RESEARCH
My research explores how we become who we are—and how the act of recording a life also transforms the self that is being recorded.
I study what I call the transversal subject: the contemporary self that refuses to settle within a single language, medium, or material form.
Rather than treating identity as stable or complete, I am interested in the ways it is continually written, negotiated, and reconfigured through acts of (self-)inscription.
I trace this subject through hybrid and liminal forms—autotheory, autofiction, the lyric essay, and transmedial artistic practices—where the boundaries between genres, disciplines, and identities become porous. My work moves across three interconnected planes: the translingual, between languages; the transmedial, between page, screen, image, and performance; and the transmaterial, between text, body, and the material objects that carry them.

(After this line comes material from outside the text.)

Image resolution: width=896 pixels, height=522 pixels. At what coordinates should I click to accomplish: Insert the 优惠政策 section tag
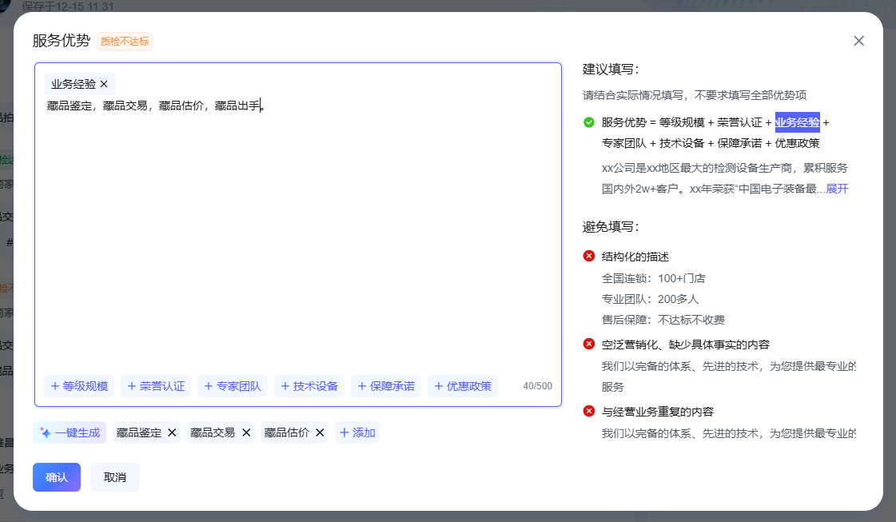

These forms do more than represent experience. They participate in its making. They become sites where migration, marginality, embodiment, and multiple belonging are not simply described but enacted.
Alongside theoretical inquiry, my research includes artistic practice. My own experiments in writing and (self-)inscription function as a form of artistic research, allowing creative practice and critical reflection to inform one another.
DISSERTATION
Transversal Subjects of (Self-)Inscription.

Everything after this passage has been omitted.